▸ TASK TO CARRY OUT:
Which lines in the records below contain the word "agent"? Copy each of them.
------ TASK INPUT
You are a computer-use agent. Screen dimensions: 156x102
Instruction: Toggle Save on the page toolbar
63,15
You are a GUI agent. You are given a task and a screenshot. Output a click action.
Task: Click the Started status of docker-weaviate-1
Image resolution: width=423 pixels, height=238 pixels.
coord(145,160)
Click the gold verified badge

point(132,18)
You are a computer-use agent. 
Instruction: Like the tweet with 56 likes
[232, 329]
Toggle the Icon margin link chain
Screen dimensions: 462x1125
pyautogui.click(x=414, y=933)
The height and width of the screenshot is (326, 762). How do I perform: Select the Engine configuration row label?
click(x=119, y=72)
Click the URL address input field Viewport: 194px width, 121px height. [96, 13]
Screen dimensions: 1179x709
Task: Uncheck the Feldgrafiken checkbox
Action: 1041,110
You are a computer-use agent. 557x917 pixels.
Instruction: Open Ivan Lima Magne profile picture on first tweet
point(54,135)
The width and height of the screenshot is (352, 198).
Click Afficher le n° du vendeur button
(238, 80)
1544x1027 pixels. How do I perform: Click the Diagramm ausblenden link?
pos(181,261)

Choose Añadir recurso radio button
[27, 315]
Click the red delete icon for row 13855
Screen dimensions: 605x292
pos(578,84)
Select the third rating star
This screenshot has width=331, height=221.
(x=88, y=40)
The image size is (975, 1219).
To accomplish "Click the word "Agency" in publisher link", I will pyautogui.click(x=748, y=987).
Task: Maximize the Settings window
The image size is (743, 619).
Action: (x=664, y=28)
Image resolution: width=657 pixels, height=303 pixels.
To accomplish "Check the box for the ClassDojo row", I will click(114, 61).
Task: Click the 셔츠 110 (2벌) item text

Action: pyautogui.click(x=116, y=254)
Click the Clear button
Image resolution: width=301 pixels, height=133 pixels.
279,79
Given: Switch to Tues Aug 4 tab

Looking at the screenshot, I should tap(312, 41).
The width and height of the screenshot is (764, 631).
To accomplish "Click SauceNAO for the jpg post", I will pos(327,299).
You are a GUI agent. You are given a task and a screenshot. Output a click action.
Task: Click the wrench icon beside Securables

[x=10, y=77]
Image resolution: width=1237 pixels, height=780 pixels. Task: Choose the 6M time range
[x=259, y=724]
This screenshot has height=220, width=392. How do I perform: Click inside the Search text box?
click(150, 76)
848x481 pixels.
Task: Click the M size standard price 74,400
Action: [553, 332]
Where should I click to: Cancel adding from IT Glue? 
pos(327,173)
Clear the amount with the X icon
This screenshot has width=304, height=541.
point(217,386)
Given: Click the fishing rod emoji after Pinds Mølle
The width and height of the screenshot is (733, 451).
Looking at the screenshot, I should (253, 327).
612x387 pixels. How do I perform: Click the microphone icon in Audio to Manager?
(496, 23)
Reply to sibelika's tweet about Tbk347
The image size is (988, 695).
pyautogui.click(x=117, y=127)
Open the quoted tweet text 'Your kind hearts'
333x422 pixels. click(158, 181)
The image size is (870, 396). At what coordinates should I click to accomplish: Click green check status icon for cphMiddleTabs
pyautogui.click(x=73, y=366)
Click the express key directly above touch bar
------------
▸ EXERCISE SOLUTION:
You are a computer-use agent. Screen dimensions: 156x102
You are a GUI agent. You are given a task and a screenshot. Output a click action.
You are a computer-use agent. 
You are a computer-use agent. 557x917 pixels.
You are a GUI agent. You are given a task and a screenshot. Output a click action.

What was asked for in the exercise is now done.